Later, Fr. Arseny was released from a labor camp and helped fully restore them to each other as husband and wife. The process involved confession and ruthlessly facing their own sins. In this way peace and harmony was restored in their family. There are similar stories throughout this book and its predecessor involving people forgiving unfaithful spouses and ungrateful children by trusting in God and living in humility, setting aside their own self-centered agendas.
We must not underestimate the power of forgiveness and holy striving as the path to peace in the family. Consider the example of the hermit Abraham, who searched for years to find his niece, St. Mary the Harlot. He found her, forgave her, and brought her back to God’s fold.
Or ponder Alyosha Karamazov’s speech to some grieving children at a funeral, where he urges them, “Let us be, first and above all, kind, then honest and then let us never forget each other!”
Finally, we hear the words of the Apostle Paul, who implores believers: “Let each one of you in particular so love his own wife as himself, and let the wife see that she respects her husband. Children, obey your parents in the Lord, for this is right. ‘Honor your father and mother’ … And you, fathers, do not provoke your children to wrath, but bring them up in the training and admonition of the Lord.” (Ephesians, 5:33-6:2a, 4)
There are no guaranteed solutions in this world marred by sin, yet the words of the scriptures and examples from the lives of faithful people provide us with guidelines for building, promoting and restoring peace in the family.
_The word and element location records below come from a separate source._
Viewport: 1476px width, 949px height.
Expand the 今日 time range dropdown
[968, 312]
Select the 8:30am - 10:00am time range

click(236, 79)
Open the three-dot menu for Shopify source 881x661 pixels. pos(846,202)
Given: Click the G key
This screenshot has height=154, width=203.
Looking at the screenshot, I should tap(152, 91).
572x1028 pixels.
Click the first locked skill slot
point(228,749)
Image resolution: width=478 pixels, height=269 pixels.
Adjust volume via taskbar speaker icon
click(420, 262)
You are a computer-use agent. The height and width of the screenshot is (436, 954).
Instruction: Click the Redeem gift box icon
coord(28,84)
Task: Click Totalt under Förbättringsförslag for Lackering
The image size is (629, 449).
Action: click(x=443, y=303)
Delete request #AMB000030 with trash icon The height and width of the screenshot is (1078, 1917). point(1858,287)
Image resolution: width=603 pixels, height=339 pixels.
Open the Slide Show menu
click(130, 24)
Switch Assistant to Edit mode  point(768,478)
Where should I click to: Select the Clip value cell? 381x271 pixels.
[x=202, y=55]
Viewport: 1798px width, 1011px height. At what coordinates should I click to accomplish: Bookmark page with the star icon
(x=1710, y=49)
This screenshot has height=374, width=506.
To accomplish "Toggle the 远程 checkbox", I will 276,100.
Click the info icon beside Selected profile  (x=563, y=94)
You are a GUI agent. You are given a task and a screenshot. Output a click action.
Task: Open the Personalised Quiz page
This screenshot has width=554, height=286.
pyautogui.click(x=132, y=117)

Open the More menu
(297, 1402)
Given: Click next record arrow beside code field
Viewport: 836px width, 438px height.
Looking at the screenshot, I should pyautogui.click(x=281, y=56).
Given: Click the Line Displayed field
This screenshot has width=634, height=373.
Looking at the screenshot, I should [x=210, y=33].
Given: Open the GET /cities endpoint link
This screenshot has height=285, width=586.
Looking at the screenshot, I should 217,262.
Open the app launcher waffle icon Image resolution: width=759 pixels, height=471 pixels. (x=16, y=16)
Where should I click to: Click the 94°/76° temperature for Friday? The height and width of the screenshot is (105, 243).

Greg Cook is a writer who lives in the Puget Sound region of Washington State with his wife Mary and their two cats, Benedick and Beatrice. He is a member of St. Paul Antiochian Orthodox Church in Brier, Washington. He works in a library, and has been a teacher, dishwasher, newspaper reporter, cook in the U.S. Navy and a musician. His writing has appeared in a number of publications including Parabola. He has been an OPF member since 2001.
The image is from a Byzantine marriage belt made in Constantinople in the sixth or seventh century; from John Meyendorff’s book, Marriage (St. Vladimir’s Seminary Press); the Greek inscription means, “From God, concord, grace and health.”